On his side are two Durban-based advocates, appointed to represent the boy who was aged 10 and in Grade five at the time, who say the effect of the policy is “calculated simply to pressure parents” and punish the child.

“Independent schools can sue parents for fees, rather than victimise and humiliate learners,” advocates Laurence Broster SC and Camilla Du Toit said in their written argument handed in to court.

While other courts have acknowledged the “contractual rights” of private schools and ruled that pupils can be excluded for non-payment of fees, the matter before Judge Mokgere Masipa in the KwaZulu-Natal High Court in Durban is believed to be the first to focus on the rights of the affected children.

If Judge Masipa rules in favour of the father – a teacher at a government high school who cannot be named to protect the identity of his son – it will affect all 760 private schools in South Africa.

When the matter was set down for argument recently, lawyers acting for John Wesley Primary School in Pinetown argued that it was “moot”, because the fees had eventually been paid and the child had written the exams a few weeks later.

Evidence was that the family had short-term financial problems at the time and were in arrears of about R3 800. Their offer to pay off what they owed in installments was rejected by the school.

After the boy was excluded from writing exams in May 2016 – and forced to sit by himself in the art centre – they cashed in a funeral policy and settled what they owed.

‘Breathtakingly offensive’

But the dad, who represented himself, insisted that he wanted the matter heard “on an issue of principle”.

The judge asked that the advocates come on board as “friends of the court” to represent the child.

At the heart of the application, they say, is the best interests of the child, and “his parents’ trauma at not being able to pay his school fees on time should not under any circumstances be visited on him”.

“The conduct of the school, on its own version, influenced by Independent Schools Association of South Africa (Isasa), was appalling and it cannot pass constitutional muster.”

They labelled the Isasa’s policy as “breathtakingly offensive”.

The advocates said the fact that the policy affected so many schools, and about 160 000 pupils, was reason for the matter to be properly ventilated and, if necessary, curtailed.

“Judging from the jurisprudence thus far on the difference between public and independent schools, the effect of the contractual arrangements between the school and the parent have not been properly examined. Only the interests of the school, and not the child, are taken into account.

“Isolating the child in the art room while he should be writing an exam is not only victimising, but also extremely humiliating. His co-learners would be curious to know why he did not write the exam… confessing that his parents had not paid the fees must be excruciatingly humiliating.

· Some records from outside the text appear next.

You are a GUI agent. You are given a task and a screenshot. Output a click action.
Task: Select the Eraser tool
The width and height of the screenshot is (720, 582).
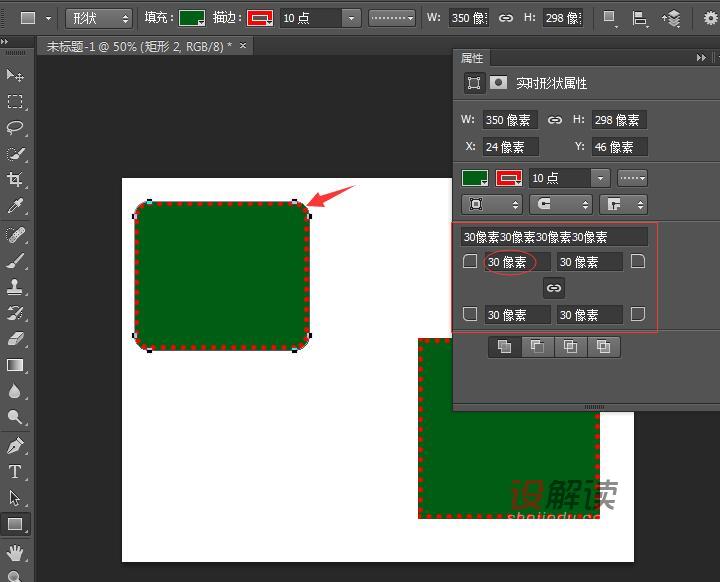pyautogui.click(x=15, y=339)
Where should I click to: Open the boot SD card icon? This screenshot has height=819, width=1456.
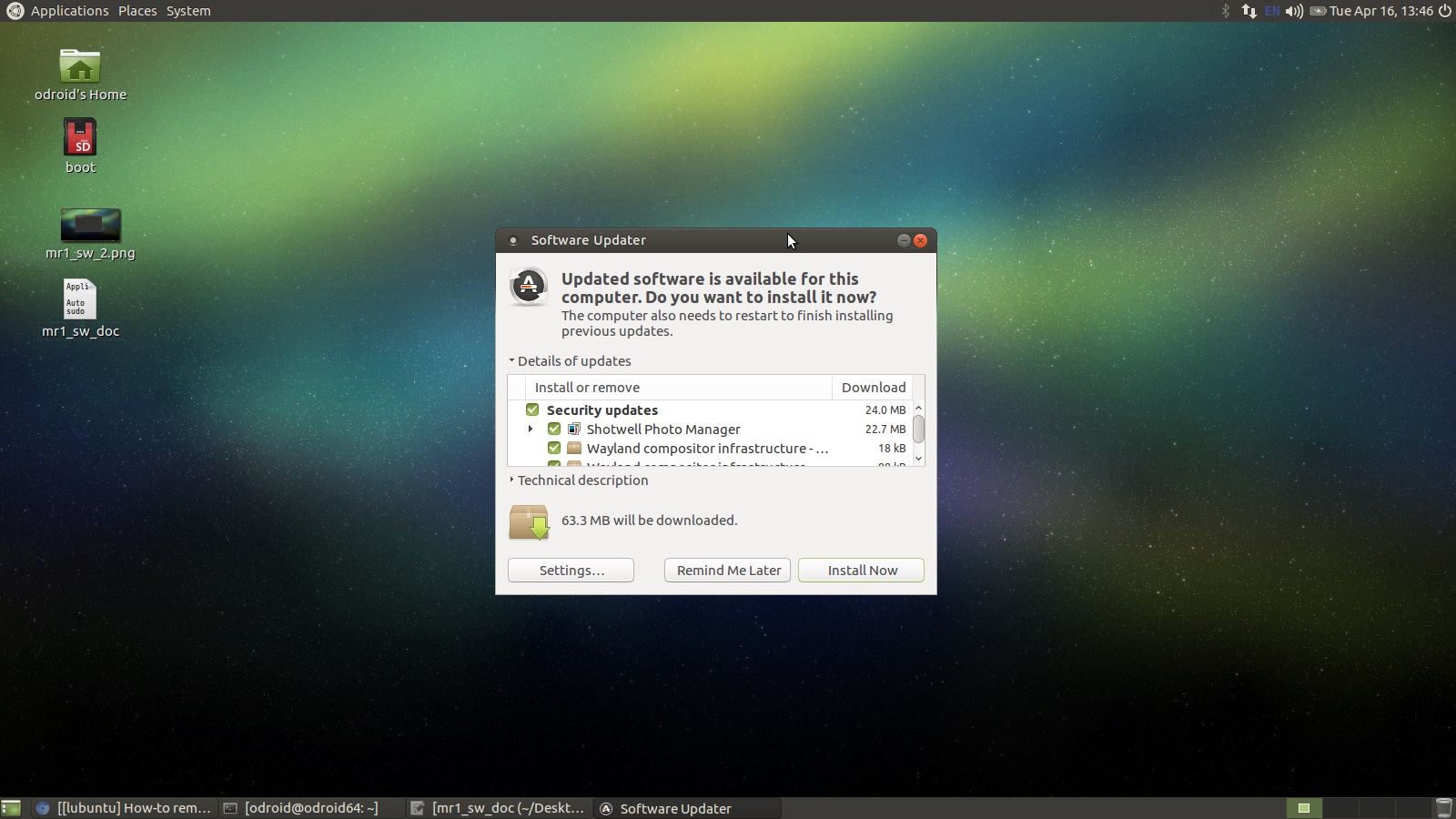[x=80, y=138]
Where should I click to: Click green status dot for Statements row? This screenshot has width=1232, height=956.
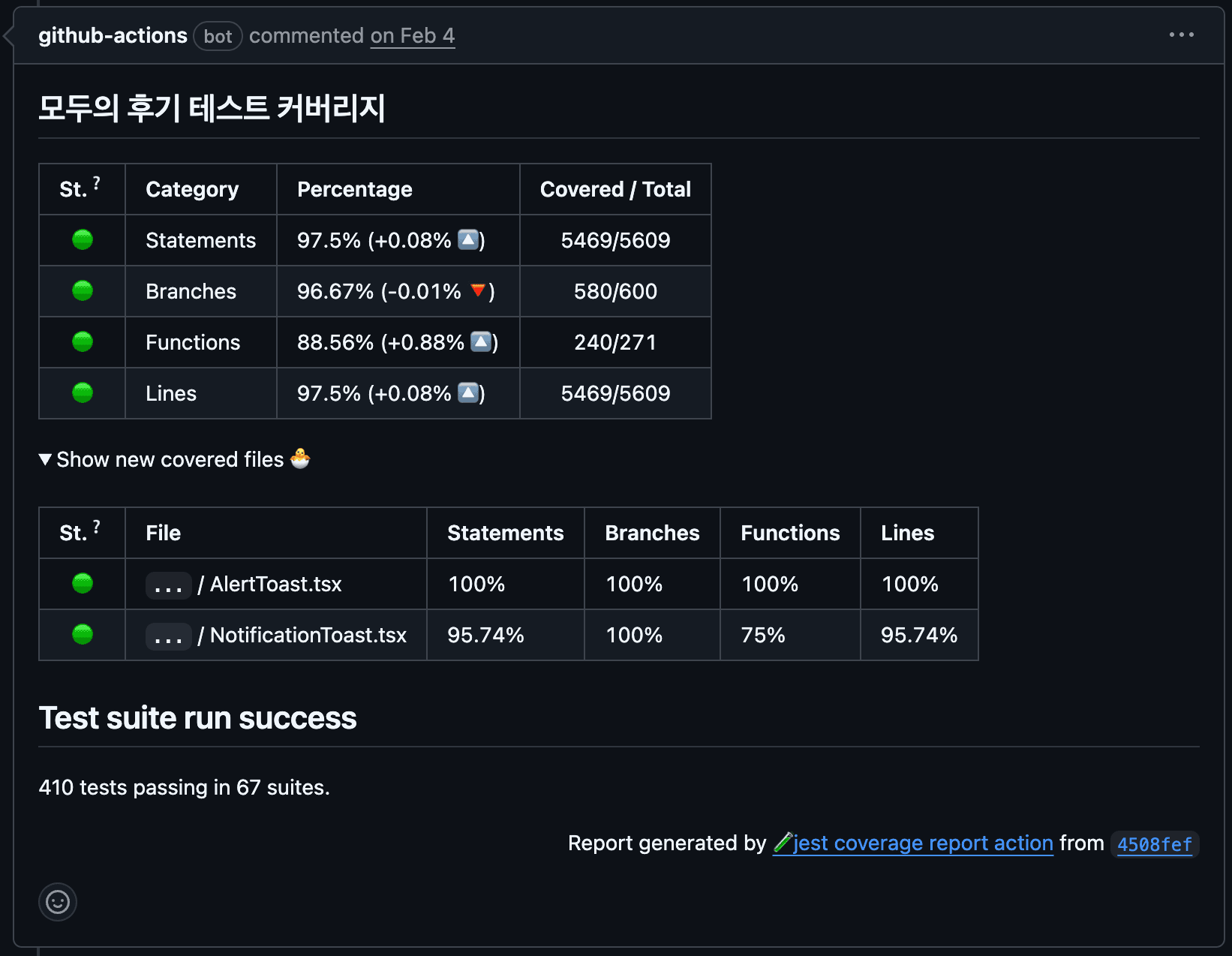coord(83,240)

“In this case, the child had done absolutely nothing wrong. He was a well behaved diligent learner.”

‘No one is obliged to remain at a private school’

In his written argument, advocate Warren Shapiro, for the school, questioned how a private school, whose sole source of income is school fees, could be expected to educate “on risk”, and wait for a litigation process to unfold.

“This ignores that the parents elected to have the child educated as a private school and undertook contractually to pay the fees, and accepted the consequences of failure to do so.

“If this court finds those contractual limitations are unconstitutional, the court removes a significant and recognised difference between private schools and public schools.

“To add to this, is the consequence of an inability of the school to fund its operations, which is prejudicial to all of its learners and staff.

“No one is obliged to remain at a private school.”

He questioned what rights of the child had actually infringed and what harm had been caused.

“There is nothing on the papers to suggest that the temporary exclusion was anything but that. It was no more than a proportionate means of securing payments for amounts agreed to be due.”

Arguing that the issue remained moot, he said the court should not be determining “these weighty issues” when there was no need to do so.